Elmara attese, ma la donna non aggiunse altro, perciò immerse una ciotola – tutto ciò che aveva – nella zuppa, ne asciugò i fianchi grondanti, e la porse a Myrjala. «Che cosa ti ha condotto in questo regno?», domandò.
«Stavo cavalcando per visitare i territori elfi a nord del Torrente Unicorno, quando incontrai alcuni soldati, che uccisero il mio cavallo. Dopodiché, ho proseguito a piedi fino al luogo dove mi hai trovata», rispose la donna, guardandosi attorno. «Ora dove sono?»
«Sopra le rovine di Heldon», ribatté El semplicemente, leccandosi la zuppa dalle dita.
Myrjala annuì, bevve il brodo fumante e rabbrividì perché era troppo caldo. Poi sollevò i suoi liquidi occhi neri per guardare nuovamente la giovane, ed esclamò: «Ti devo la vita. Come posso ricambiare?»
Elmara si guardò le mani, e le vide tremare per l’eccitazione. Risollevò lo sguardo e mormorò: «Insegnami. So fare qualche incantesimo, ma sono una sacerdotessa, non una maga. Devo conoscere a fondo la magia, se voglio sperare di distruggere un giorno tutti i maghi malvagi».
Alle ultime sue parole Myrjala inarcò le sopracciglia scure, ma si limitò a esclamare: «Dimmi che cosa hai imparato finora».
Elmara scrollò le spalle. «Ho imparato a fulminare i nemici, e a usare la loro rabbia contro se stessi… So creare e scagliare fuoco, e saltare di luogo in luogo, diventare un’ombra, e arrugginire o dominare l’acciaio. Ma non so nulla delle strategie magiche contro un nemico sveglio, o dei dettagli sugli effetti di molti incantesimi, o di come meglio combinarli fra loro, o…»
Myrjala annuì. «Hai imparato molto; tanti maghi neanche s’accorgono di avere tali lacune e se qualcuno osa farglielo notare, lo uccidono in men che non si dica, invece di ringraziarlo».

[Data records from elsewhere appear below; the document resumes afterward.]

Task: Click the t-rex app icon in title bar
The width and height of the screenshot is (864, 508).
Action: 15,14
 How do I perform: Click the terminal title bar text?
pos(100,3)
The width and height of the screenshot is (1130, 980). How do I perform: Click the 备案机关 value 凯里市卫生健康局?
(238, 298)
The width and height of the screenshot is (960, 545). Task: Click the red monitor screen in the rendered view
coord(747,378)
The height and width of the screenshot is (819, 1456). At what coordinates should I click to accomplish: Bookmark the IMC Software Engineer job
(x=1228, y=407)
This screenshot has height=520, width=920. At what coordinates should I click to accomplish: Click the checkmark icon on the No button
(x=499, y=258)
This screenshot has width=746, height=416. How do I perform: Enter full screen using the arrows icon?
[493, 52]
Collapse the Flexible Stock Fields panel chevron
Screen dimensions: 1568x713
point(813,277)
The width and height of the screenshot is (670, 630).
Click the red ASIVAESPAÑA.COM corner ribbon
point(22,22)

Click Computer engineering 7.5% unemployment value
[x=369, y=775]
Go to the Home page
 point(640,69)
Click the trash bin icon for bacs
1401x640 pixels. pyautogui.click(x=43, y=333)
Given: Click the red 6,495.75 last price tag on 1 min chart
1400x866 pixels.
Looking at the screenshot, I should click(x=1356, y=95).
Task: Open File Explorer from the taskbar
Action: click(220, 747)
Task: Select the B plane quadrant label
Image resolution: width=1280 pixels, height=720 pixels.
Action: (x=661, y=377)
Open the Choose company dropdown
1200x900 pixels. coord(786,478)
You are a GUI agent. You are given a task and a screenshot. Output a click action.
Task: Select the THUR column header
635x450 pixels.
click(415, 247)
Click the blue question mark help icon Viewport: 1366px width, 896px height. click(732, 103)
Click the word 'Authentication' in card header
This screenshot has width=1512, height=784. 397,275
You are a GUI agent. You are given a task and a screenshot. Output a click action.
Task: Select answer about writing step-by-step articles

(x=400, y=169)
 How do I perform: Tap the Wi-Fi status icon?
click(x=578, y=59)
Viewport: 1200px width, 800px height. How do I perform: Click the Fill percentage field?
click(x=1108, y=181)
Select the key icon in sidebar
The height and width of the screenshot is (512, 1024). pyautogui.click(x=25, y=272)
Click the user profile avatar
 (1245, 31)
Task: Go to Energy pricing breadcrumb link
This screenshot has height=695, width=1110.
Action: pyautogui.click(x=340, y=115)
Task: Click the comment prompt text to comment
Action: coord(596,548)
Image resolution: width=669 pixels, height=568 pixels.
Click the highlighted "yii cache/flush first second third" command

Bevve un altro sorso di zuppa e aggiunse: «D’accordo, ti insegnerò. È meglio che qualcuno lo faccia; Faerûn brulica già di maghi selvaggi. Quando avrai imparato a fidarti di me, potrai dirmi perché vuoi a tutti i costi uccidere i maghi di queste terre».
Molti pensieri si rincorsero nella mente di El. «Ah», iniziò, «Io…»
Myrjala la interruppe con un gesto della mano. «Più tardi», affermò con un sorriso. «Quando sarai pronta». Fece una smorfia, e aggiunse: «E quando avrai imparato quanto sale va in una minestra».
Risero insieme, per la prima volta.
14.
Non esiste pazzo più grande
Sappi, apprendista, e tienilo bene a mente: non esiste pazzo più grande di un mago. Più è potente, più è folle, perché noi che esercitiamo la magia viviamo in un mondo di sogni, e inseguiamo sogni… e alla fine i sogni ci distruggono.